Today it has been revealed that a Virginia-based firm, AddThis, has developed secret website technology that covertly tracks visitors without their knowledge. The technology is being put to use by the Welsh Government, the National Assembly and a range of councils including Anglesey Council, Blaenau Gwent Council and Conwy Council.
The official line is that the invasive software is ‘merely’ responsible for search-based targeted ads.
A spokesman for the Welsh Local Government Association said:
“The use of such tools is based on nothing more than the need to ensure that council websites keep pace with people’s viewing habits, and that they offer the right information in the right way.
“This is a positive way of ensuring that visitors get what they want.”
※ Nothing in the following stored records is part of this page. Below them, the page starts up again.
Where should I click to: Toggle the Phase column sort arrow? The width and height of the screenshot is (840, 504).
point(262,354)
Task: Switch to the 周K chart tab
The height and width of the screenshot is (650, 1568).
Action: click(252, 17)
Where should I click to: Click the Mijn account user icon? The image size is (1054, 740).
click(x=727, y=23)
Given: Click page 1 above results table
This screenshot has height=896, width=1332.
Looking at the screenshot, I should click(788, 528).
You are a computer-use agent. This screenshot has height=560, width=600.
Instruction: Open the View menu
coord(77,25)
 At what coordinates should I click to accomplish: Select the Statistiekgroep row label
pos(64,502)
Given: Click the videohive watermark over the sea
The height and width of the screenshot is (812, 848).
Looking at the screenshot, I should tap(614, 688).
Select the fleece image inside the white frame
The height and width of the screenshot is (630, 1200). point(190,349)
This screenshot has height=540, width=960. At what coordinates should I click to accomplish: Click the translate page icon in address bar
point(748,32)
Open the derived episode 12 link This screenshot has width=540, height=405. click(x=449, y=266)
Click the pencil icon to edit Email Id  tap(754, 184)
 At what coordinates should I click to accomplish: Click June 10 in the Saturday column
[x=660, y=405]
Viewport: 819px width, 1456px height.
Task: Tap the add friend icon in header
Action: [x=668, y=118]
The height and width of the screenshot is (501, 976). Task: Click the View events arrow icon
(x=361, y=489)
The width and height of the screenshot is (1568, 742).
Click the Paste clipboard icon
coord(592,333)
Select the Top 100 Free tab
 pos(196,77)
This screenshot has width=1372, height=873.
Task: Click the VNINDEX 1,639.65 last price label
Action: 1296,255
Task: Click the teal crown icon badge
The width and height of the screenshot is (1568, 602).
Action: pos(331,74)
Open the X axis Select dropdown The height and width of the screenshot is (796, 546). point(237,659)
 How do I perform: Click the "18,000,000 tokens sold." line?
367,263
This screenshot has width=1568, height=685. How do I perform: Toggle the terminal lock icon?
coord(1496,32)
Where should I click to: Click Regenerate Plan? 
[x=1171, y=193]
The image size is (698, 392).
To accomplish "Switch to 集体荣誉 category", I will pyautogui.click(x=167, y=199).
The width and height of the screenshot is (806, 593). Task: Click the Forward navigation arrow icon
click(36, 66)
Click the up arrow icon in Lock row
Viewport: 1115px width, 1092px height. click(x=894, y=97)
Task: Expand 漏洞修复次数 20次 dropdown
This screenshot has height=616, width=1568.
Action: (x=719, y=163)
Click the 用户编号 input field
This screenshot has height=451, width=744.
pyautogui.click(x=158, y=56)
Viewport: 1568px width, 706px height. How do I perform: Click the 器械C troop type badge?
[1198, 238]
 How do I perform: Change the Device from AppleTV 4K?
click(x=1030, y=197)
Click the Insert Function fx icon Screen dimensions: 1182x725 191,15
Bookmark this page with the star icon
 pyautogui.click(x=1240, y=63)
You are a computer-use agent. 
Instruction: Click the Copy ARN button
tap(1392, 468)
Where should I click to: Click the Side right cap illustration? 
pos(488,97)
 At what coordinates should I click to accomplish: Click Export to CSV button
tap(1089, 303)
However Emma Carr of Big Brother Watch warned:
“Too often websites collect far more data than the organisation requires or could ever hope to use. Public sector websites need to ensure that they are meeting the gold standard in users’ privacy.”
Privacy International spokesman Mike Rispolisi added:
“Companies like AddThis have developed technology called canvas fingerprinting. Canvas fingerprinting is much more quiet. It’s really complex and a step beyond.”
“That allows for companies to build up these complex profiles about you.”
On the legality of informing visitors that they are being monitored in this way, Mr Rispolisi noted:
“There is no obligation on a site to tell visitors these trackers are being used. It is problematic in general. But when there are governments involved, it is more of a problem because they are the ones charged with protecting us from these things.”
The software has also caught the attention of the Electronic Frontier Foundation (EFF). “What governments do not necessarily realise is that when they build these widgets into sites it is often giving information to a third party provider,” said Dave Maass.